Overall, the eBPF toolchain ecosystem is fast-changing, and it remains a bit too early to say exactly which tools will end up gaining widespread adoption. But we can definitely say that the tooling surrounding eBPF is increasingly mature, and that it gives developers less and less reason to shy away from taking advantage of eBPF. Thanks to the great tools out there, even the most, well, motivationally-challenged coders among us can write and load eBPF code!
The downsides of eBPF
On balance, it's worth noting that eBPF doesn't solve every problem under the sun, and that it's subject to certain limitations that will probably never go away.
One is that writing eBPF code to comply with the kernel verifier can be tricky, especially for newcomers. And if your program is rejected, the verifier doesn't always bother to explain why. Tools that will inspect your program independently of the verifier help to address this challenge, but they don't eliminate the risk that your program will be rejected, and you will become very frustrated trying to figure out why. And because verification doesn't happen until runtime, you face the risk that one kernel will accept your program but a different version of the kernel will reject it.
Another limitation of eBPF is that eBPF programs are limited in stack space, which makes development more difficult and less intuitive. (They were also previously limited in instruction size, but that limitation was effectively removed in kernel 5.3). You need to learn to be efficient in writing eBPF code to make it work at scale.

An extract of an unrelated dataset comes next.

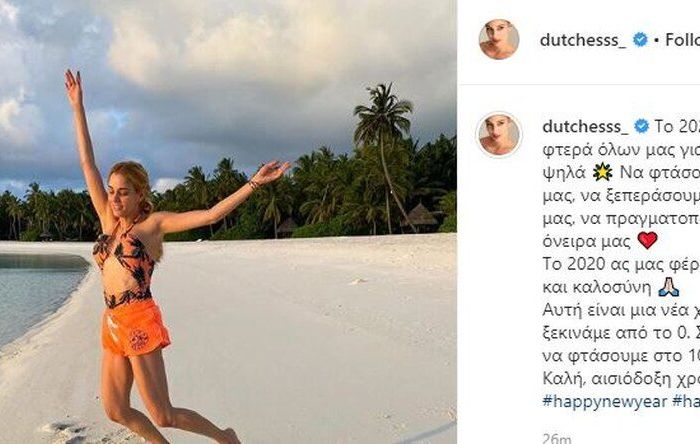
Task: Click the caption line beginning "Καλή, αισιόδοξη"
Action: (621, 379)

A third issue is that, although eBPF is implemented in the Linux kernel, differences between kernel versions and customizations across different Linux distributions mean that eBPF programs are not always as portable as you might expect them to be. If you have some nodes running, say, Alpine Linux and others running Ubuntu, you could discover the hard way that your program doesn't work across all nodes. Work is underway to improve eBPF portability, but it's still not as seamless as you might wish.
eBPF security: How to maximize eBPF safety
eBPF is safe by design – in fact, it deserves accolades for how carefully it works to mitigate risks via program verification and sandboxing. Still, the verification process won't always catch every potential issue, and creative attackers could theoretically find ways to break out of a program sandbox.
That's why it's important to take extra steps to ensure the safety and security of eBPF, just as you would with any technology. One way to do this is using CAP_BPF, which provides granular control over the privileges processes have for interacting with eBPF.
More generally, you should be sure to keep your system patched and up-to-date so that it's secure against any vulnerabilities impacting eBPF or the utilities you rely on to interact with it.
Using Flora as your eBPF-based observability agent
We explained above how you can interact with eBPF using various open source tools. But if you want a simpler and more powerful way to take advantage of eBPF for observability (and who doesn't), we recommend Flora, an eBPF observability agent created by groundcover.
Flora allows you to collect all of the data you need to observe your system and workloads in a lightweight, efficient way. Flora covers the entire stack, and you can use it without the trouble of having to set up a toolchain for working with eBPF from scratch.
What is the future of eBPF?
We don't know if folks will still be eating avocado toast a decade or two from now. But we are very confident that Kubernetes developers and admins will be leveraging eBPF to help understand what is happening inside nodes and pods.
That's especially true given that the eBPF ecosystem is becoming increasingly organized, thanks to groups like the eBPF Foundation. And as Thomas Graf notes of eBPF development, we're starting to see "large companies like Google and Facebook maintaining this and driving this forward."
So, if you've been resisting the eBPF revolution, now's the time to surrender. The future of Kubernetes observability – among other things – hinges on eBPF, and you may as well start learning to use it.